> **Textauszug**
::::::::::

Haben Sie sich schon mal gefragt, was „scheitern“ bedeutet? Wie oft haben wir schon mal im Leben etwas vermasselt?
Wie hat unsere Umgebung darauf reagiert? Und wie haben wir uns dabei gefühlt? In Wahrheit schätzen wir nicht die Situationen, in denen die Dinge schiefgehen und wir auf die Nase fallen. Schlimmer noch: am besten sprechen wir gar nicht darüber. Scheitern ist immer noch Tabu! Alles was Tabu ist wird unter den Teppich gekehrt. So sind die gesellschaftlichen Spielregeln. Scheitern ist ein Unwort unserer modernen Leistungsgesellschaft, das von Angst geprägt ist. Angst davor Fehler zu machen. Manche Menschen bemühen sich Leben lang keine Fehler zu machen und setzen sich unaufhörlich unter Druck.
Für Sie muss immer und alles perfekt sein. Zum Beispiel: perfekte Leistung zu erbringen und perfekte Strategie anzuwenden. Unaufhörlich geht die Jagd auf „immer höher, besser und weiter“ voran. Aber das immer Höher katapultiert einen manchmal in ein Tief, in dem man lange verweilen kann.
Es scheitern Partnerschaften, Beziehungen, Projekte, Unternehmen, Karrieren, Religionen, Reformen, Koalitionen, Politik und sogar Systeme. Wir sehen meistens nur das Drama, aber wir begreifen oft nicht, dass das „Scheitern“ zum Leben gehört.
Wir nehmen unser eigenes Scheitern oft als persönliche Schwäche wahr. Hinzu kommt der zunehmende Druck der Gesellschaft. Oft haben wir voreilige Deutungen, vorschnelle Erklärungen und meist unreflektierte Schuldzuweisungen, warum jemand gescheitert ist. Beschreibungen, die ich über jemanden der gescheitert ist, gehört habe, sind alle ausnahmsweise negativ belegt. Ein Dummkopf, Trottel, Hallodri, Taugenichts, Verlierer, Luser, Opfer, Nichtsnutz, Pfeife, Niete, Knallidiot, Vollpfosten, usw.
Neulich war ich bei meiner Freundin, die zwei kleine Töchter hat, zur Besuch. Die Kleinere kann noch nicht laufen. Jedes Mal, wenn sie versucht aufzustehen, fällt sie wieder zurück. Ihre Mama lächelt sie ermutigend an und reicht ihr die Hand, damit sie sich wieder hochziehen kann. Wenn Kinder scheitern, helfen wir ihnen und ermutigen sie. Wir verurteilen sie nicht, weil sie etwas noch nicht können. Warum tun wir es dann mit Erwachsenen?

::::::::::

[Gespeicherte Dateneinträge]
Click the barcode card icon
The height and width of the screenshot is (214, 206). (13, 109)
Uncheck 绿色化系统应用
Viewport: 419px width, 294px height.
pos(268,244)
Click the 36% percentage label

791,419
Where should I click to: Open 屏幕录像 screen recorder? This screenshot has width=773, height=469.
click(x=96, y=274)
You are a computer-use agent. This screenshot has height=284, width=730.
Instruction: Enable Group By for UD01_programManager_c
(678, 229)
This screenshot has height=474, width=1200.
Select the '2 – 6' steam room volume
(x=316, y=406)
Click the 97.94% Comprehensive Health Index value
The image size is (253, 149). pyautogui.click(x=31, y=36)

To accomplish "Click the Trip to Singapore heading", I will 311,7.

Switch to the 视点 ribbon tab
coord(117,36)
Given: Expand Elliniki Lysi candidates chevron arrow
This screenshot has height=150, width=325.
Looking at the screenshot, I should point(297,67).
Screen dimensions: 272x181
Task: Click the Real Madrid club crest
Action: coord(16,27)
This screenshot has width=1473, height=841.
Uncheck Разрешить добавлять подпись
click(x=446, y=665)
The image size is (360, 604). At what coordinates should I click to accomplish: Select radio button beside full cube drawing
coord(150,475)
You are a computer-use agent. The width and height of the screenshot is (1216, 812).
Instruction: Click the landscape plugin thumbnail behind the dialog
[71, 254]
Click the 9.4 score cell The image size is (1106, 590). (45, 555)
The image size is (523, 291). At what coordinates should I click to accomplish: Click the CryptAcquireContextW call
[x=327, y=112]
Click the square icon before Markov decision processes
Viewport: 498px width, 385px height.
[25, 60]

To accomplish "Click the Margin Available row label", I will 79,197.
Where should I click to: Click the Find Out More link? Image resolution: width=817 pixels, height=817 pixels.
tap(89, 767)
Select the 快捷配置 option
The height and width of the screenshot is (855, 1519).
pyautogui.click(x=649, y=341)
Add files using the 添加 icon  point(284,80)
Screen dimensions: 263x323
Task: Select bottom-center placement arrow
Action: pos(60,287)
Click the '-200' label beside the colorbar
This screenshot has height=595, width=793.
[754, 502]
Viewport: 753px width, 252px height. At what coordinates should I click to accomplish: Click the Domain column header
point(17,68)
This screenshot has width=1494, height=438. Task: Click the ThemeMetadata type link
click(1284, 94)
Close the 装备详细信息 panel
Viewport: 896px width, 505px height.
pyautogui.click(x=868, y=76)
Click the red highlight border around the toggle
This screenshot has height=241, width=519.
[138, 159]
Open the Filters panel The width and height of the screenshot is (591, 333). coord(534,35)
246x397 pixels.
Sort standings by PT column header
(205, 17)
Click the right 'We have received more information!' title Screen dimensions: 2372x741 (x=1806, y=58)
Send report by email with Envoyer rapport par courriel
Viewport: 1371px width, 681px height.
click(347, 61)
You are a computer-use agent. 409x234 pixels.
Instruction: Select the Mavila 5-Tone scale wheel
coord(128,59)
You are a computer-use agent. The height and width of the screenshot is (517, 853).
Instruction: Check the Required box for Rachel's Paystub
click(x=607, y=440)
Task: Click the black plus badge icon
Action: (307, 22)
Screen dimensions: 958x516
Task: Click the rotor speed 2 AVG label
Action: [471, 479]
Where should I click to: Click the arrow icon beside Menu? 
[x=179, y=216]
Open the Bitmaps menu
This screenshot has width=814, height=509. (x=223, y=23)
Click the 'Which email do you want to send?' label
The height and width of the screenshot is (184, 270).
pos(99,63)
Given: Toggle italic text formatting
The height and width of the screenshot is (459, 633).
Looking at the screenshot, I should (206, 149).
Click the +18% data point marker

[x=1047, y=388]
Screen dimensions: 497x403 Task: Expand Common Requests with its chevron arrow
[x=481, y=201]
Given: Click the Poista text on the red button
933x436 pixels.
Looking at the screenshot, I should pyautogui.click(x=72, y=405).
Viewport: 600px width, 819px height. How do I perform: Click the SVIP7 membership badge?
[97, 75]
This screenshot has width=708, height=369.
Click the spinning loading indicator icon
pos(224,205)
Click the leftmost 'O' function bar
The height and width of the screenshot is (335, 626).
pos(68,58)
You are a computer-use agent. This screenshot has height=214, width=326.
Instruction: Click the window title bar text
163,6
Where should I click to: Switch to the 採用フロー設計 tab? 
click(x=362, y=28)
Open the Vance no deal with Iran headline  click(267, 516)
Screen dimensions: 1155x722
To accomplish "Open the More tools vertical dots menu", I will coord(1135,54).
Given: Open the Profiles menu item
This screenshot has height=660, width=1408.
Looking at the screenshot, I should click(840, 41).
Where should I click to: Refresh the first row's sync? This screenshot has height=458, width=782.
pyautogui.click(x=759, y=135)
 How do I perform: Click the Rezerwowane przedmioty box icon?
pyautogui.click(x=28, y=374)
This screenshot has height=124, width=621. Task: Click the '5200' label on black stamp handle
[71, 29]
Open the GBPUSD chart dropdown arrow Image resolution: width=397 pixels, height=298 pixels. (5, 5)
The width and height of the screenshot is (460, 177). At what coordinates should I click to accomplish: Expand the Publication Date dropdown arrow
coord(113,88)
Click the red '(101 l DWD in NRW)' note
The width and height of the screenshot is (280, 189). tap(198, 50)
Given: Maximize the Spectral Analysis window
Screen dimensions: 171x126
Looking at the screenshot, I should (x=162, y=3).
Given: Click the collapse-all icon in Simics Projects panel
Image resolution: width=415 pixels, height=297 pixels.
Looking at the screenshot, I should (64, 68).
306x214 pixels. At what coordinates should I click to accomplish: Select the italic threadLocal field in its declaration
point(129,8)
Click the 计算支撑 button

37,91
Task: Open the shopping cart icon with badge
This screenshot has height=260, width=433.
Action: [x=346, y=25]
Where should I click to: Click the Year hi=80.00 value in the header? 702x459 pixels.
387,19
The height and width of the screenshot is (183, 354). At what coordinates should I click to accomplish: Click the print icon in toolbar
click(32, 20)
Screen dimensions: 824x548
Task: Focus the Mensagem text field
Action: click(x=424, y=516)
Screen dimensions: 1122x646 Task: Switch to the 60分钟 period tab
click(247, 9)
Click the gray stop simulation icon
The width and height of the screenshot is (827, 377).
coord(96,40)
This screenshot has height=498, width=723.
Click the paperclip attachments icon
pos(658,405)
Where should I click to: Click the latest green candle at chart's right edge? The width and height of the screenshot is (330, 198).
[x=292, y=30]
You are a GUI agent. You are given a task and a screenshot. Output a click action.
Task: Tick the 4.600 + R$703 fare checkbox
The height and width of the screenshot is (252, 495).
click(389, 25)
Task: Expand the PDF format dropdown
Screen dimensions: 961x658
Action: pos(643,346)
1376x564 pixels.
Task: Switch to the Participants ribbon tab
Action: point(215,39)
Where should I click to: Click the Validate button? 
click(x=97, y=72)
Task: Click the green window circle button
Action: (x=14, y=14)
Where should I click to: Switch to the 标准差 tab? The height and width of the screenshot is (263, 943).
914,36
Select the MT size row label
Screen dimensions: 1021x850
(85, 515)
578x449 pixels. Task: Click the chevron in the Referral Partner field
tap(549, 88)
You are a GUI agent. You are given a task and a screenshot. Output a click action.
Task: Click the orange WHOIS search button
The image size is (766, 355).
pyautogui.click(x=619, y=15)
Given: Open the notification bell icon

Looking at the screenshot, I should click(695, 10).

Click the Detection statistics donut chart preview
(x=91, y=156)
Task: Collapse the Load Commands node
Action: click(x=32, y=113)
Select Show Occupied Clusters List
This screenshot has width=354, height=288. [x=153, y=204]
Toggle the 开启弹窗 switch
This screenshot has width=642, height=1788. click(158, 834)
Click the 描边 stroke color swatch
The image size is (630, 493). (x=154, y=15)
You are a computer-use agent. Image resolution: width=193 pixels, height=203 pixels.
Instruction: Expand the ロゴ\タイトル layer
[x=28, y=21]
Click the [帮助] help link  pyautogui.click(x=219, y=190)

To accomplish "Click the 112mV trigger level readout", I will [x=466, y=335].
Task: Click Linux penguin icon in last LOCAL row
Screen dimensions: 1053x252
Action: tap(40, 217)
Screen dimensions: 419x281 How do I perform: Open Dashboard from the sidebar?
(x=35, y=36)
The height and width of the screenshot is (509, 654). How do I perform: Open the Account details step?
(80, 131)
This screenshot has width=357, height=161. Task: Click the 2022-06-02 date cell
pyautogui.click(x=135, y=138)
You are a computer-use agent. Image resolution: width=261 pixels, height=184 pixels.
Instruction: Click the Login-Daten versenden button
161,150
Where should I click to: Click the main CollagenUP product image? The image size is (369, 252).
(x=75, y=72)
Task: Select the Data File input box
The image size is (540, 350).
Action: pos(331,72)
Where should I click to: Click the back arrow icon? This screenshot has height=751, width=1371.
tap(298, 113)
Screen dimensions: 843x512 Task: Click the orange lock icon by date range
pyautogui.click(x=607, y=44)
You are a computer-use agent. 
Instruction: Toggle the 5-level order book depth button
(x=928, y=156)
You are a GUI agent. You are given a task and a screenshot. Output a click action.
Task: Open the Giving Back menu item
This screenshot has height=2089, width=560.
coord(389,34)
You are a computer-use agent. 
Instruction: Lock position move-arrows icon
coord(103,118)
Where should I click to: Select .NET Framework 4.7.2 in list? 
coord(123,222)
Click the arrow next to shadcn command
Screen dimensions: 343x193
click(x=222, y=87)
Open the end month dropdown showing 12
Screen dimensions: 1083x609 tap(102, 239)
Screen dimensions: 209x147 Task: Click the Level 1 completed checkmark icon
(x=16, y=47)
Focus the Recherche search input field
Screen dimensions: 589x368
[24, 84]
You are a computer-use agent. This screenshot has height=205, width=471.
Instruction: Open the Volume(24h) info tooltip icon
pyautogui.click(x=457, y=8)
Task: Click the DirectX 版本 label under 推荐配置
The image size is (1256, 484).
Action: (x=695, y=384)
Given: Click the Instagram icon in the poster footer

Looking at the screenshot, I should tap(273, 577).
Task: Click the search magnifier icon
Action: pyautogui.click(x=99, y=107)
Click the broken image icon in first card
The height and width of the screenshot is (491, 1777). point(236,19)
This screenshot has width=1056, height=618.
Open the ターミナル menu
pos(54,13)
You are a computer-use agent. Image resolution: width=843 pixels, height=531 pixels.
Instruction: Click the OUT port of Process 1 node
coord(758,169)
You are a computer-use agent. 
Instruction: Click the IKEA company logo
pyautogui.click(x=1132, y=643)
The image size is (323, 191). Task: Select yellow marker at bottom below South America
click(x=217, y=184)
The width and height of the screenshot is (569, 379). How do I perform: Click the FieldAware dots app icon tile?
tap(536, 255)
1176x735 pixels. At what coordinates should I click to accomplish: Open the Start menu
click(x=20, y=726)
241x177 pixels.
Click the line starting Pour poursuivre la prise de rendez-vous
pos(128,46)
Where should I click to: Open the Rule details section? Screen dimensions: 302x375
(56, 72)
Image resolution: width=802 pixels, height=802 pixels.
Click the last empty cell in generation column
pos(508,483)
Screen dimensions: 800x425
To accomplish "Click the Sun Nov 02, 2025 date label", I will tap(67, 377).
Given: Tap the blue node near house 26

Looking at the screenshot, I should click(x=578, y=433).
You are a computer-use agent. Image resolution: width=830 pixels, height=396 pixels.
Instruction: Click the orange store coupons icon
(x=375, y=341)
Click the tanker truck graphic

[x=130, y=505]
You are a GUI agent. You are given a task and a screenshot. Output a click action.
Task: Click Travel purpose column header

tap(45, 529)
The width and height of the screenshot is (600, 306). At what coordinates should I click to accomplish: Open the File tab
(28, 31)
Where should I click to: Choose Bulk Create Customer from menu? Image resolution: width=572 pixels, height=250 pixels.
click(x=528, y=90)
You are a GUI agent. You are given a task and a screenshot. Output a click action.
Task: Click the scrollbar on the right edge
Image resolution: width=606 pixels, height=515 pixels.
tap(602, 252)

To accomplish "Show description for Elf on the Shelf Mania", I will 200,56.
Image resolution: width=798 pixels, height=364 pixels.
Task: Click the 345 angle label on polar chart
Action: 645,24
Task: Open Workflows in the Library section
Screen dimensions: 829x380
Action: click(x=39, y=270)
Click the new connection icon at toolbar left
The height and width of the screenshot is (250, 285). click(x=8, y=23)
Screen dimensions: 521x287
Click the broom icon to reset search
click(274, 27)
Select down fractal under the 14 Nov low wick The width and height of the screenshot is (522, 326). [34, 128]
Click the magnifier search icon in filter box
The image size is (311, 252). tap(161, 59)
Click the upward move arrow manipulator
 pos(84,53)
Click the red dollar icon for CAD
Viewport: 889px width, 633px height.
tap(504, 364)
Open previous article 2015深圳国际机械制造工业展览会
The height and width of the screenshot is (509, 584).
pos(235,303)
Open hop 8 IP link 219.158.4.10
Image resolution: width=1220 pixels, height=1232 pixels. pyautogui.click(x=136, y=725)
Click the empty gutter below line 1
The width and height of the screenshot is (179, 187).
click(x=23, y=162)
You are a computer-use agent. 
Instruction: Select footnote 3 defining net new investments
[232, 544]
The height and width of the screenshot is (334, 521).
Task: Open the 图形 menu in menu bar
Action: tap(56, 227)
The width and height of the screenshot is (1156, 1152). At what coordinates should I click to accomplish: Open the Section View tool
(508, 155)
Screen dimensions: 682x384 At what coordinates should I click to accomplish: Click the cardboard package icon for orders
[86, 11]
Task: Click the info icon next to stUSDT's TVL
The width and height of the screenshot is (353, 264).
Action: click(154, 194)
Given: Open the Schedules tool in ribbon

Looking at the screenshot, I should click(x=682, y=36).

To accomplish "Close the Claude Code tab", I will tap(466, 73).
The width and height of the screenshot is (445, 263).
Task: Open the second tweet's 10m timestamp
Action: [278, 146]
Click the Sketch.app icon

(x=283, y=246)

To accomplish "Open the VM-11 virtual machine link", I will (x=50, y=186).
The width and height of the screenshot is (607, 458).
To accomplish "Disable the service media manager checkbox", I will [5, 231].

::::::::::

> **Aufgaben**
**a.** Beantworten Sie zum Text über das Scheitern die folgenden Fragen:
(i) Wovon ist das Unwort Scheitern laut dem Text geprägt?
(ii) Als was nehmen wir unser eigenes Scheitern oft wahr?
(iii) Was tut die Mama, wenn die kleinere Tochter beim Aufstehen zurückfällt?
**b.** Bitte schreiben Sie den Text über das Scheitern im selben Ton nach seinem letzten Satz weiter.

> **Antworten**
**a.**
(i) Von Angst, nämlich der Angst davor, Fehler zu machen.
(ii) Als persönliche Schwäche.
(iii) Sie lächelt die Kleine ermutigend an und reicht ihr die Hand, damit sie sich wieder hochziehen kann.

**b.**
Alle erfolgreichen Menschen im Leben sind schon mal gescheitert. Sie erleben das „Scheitern“ nicht als Drama, sondern als Chance. Die Chance es beim nächsten Mal anders zu machen und daraus zu lernen. Keine Angst vor Neuanfang zu haben, wie die kleine Tochter meiner Freundin. Sie steht immer wieder auf und sie versucht das Laufen immer aufs Neue. Und nur so wird sie es auch lernen.
Wer nichts tut, kann nicht scheitern. Nur wer etwas bewegt kann scheitern und wachsen. Wenn wir schon mal gescheitert sind, macht es wenig Sinn zu sehr in dem WARUM zu verweilen. Lieber sollten wir und fragen: WOZU kann das alles gut sein?
Vielleicht geht es weniger darum, aus falschen Entscheidungen zu lernen – als vielmehr darum, sich selbst durch Erfahrungen des Scheiterns besser kennenzulernen. Dadurch können wir befremdlichen, nicht alltäglichen Situationen ins Auge schauen und uns auf Grenzsituationen einzulassen. Wir können unserer Angst begegnen und „hindurch gehen“. Und letztendlich können den Mut zur eigenen Unvollkommenheit und sogar zum Scheitern entwickeln. Wir können dadurch das Glück finden, gerade da, wo wir es vielleicht überhaupt nicht vermutet haben.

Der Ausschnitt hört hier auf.